Rewrite the items below as a numbered list, beginning at the line that contains "Click the git branch icon labeled master" and ending after the line that contains "pos(288,208)", both included. Skip blank lines.
— start SUPPLIED MATERIAL —
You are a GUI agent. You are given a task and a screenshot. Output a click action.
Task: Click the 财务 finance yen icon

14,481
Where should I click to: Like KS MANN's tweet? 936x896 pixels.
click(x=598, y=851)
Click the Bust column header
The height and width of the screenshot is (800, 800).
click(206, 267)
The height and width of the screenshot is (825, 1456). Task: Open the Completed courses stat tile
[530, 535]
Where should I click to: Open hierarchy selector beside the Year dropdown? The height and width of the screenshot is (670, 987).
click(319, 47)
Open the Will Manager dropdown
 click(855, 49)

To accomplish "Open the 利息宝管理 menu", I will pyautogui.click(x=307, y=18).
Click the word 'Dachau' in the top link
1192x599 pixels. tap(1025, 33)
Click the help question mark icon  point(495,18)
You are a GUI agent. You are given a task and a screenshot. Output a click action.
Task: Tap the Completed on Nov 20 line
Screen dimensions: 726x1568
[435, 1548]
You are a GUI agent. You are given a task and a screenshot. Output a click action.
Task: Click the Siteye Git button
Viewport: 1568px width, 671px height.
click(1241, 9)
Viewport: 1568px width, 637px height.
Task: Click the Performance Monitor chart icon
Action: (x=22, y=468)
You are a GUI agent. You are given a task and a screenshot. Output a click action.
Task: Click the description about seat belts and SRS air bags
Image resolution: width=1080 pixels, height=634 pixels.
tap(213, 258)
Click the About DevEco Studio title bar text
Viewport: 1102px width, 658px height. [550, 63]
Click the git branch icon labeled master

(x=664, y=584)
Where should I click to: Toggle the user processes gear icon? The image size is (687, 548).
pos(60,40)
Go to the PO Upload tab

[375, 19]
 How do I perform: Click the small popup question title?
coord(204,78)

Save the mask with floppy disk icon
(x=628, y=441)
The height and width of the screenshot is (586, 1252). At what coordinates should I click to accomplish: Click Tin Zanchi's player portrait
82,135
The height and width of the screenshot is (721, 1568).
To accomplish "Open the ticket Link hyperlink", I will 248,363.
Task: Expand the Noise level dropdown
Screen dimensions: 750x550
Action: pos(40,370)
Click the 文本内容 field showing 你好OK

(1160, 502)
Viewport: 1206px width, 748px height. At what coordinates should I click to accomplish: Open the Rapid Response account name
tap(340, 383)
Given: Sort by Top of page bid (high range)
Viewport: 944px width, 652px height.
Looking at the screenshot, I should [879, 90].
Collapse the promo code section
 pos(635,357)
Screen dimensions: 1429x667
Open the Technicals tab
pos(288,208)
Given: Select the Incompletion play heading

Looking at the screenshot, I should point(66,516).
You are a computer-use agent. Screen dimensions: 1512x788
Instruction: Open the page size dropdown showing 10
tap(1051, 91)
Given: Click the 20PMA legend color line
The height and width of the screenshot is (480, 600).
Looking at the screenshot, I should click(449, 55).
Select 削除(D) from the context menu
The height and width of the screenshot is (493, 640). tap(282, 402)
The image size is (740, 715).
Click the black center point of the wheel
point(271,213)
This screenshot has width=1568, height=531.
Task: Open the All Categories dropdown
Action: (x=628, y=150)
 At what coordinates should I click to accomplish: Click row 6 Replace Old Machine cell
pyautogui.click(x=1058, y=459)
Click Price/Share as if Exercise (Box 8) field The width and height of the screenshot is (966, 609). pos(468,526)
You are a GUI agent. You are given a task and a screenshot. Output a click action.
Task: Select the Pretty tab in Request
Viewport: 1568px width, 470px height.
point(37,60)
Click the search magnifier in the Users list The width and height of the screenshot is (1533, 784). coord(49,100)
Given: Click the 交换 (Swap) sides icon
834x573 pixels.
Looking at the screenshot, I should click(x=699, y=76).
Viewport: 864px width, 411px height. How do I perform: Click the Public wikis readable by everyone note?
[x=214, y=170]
— end SUPPLIED MATERIAL —
TASK RESPONSE -
1. Click the git branch icon labeled master
2. (x=664, y=584)
3. Where should I click to: Toggle the user processes gear icon? The image size is (687, 548).
4. pos(60,40)
5. Go to the PO Upload tab
6. [375, 19]
7.  How do I perform: Click the small popup question title?
8. coord(204,78)
9. Save the mask with floppy disk icon
10. (x=628, y=441)
11. The height and width of the screenshot is (586, 1252). At what coordinates should I click to accomplish: Click Tin Zanchi's player portrait
12. 82,135
13. The height and width of the screenshot is (721, 1568).
14. To accomplish "Open the ticket Link hyperlink", I will 248,363.
15. Task: Expand the Noise level dropdown
16. Screen dimensions: 750x550
17. Action: pos(40,370)
18. Click the 文本内容 field showing 你好OK
19. (1160, 502)
20. Viewport: 1206px width, 748px height. At what coordinates should I click to accomplish: Open the Rapid Response account name
21. tap(340, 383)
22. Given: Sort by Top of page bid (high range)
23. Viewport: 944px width, 652px height.
24. Looking at the screenshot, I should [879, 90].
25. Collapse the promo code section
26.  pos(635,357)
27. Screen dimensions: 1429x667
28. Open the Technicals tab
29. pos(288,208)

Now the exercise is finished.